Obesitas dan Faktor Inflamasi

Obesitas juga memiliki hubungan dengan inflamasi (peradangan) kronis tingkat rendah di dalam jaringan lemak. Berlebihnya simpanan lemak dapat menyebabkan stres reaksi pada sel-sel lemak, yang pada gilirannya akan menyebabkan pelepasan faktor pro-inflamasi dari sel-sel lemak itu sendiri dan sel-sel imun dalam jaringan lemak.

Obesitas dan Hormon Sebagai Faktor Risiko Penyakit

Obesitas dikaitkan dengan peningkatan risiko sejumlah penyakit, seperti penyakit jantung, stroke dan beberapa jenis kanker, dan menurunkan kualitas dan usia hidup. Misalnya, pada wanita yang mengalami obesitas, peningkatan produksi estrogen di lemak dapat meningkatkan risiko kanker payudara. Hal ini menunjukkan bahwa sumber produksi estrogen sangatlah penting.

Obesitas, Hormon dan Perilaku

Orang yang mengalami obesitas memiliki kadar tertentu hormon yang akan mendorong akumulasi lemak tubuh. Perilaku seperti makan berlebihan dan kurang berolahraga, seiring waktu akan membuat tubuh mengatur takaran kebutuhan makannya sendiri dan pendistribusian lemak tubuh yang secara fisiologis lebih memungkinkan menambah berat badan. Tubuh kita akan selalu berusaha menjaga keseimbangan, sehingga tubuh akan menolak apapun gangguan jangka pendek seperti diet.

Beberapa penelitian menunjukkan bahwa kadar leptin dalam darah seseorang akan turun setelah diet rendah energi.
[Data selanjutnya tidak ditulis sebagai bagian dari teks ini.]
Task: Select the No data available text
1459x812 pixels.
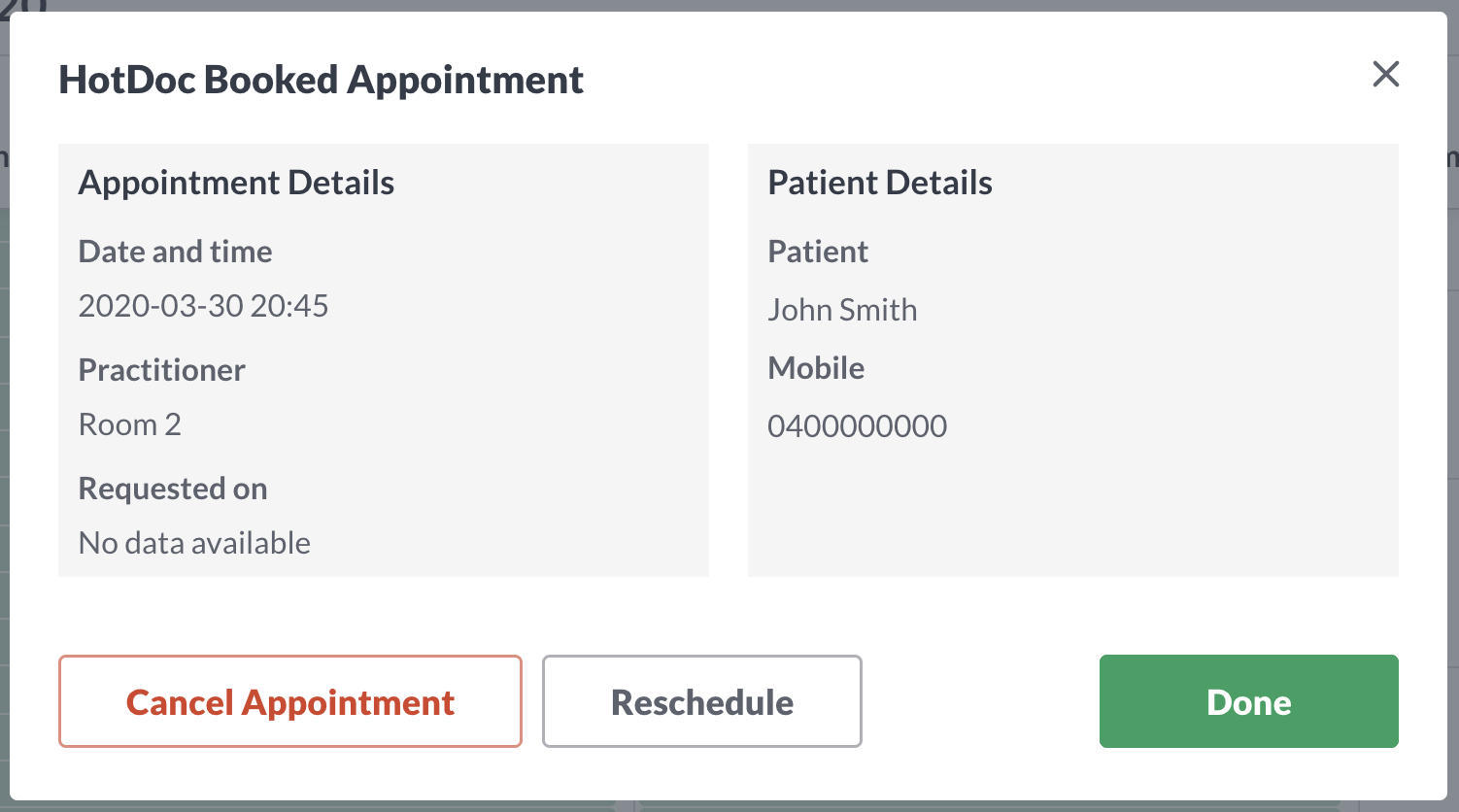Action: 193,543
Seperti yang telah dijelaskan di atas, kadar leptin yang rendah akan meningkatkan nafsu makan dan memperlambat metabolisme tubuh. Hal inilah yang mungkin menjadi jawaban mengapa badan seseorang kembali gemuk setelah diet dalam jangka waktu tertentu. Ada kemungkinan bahwa suatu hari nanti terapi leptin dapat membantu pelaku diet dalam menjaga berat badan mereka untuk jangka panjang, tetapi hal ini masih diteliti.

Ada bukti yang menunjukkan bahwa perubahan perilaku jangka panjang, seperti makan sehat dan berolahraga teratur, akan melatih tubuh dalam mengontrol kelebihan lemak yang pada akhirnya akan membuat berat badan selalu normal. Penelitian juga menunjukkan bahwa turunnya berat badan karena diet sehat, olahraga atau pembedahan berdampak pada penurunan risiko berkembangnya penyakit jantung, stroke, diabetes, diabetes tipe II dan beberapa jenis kanker.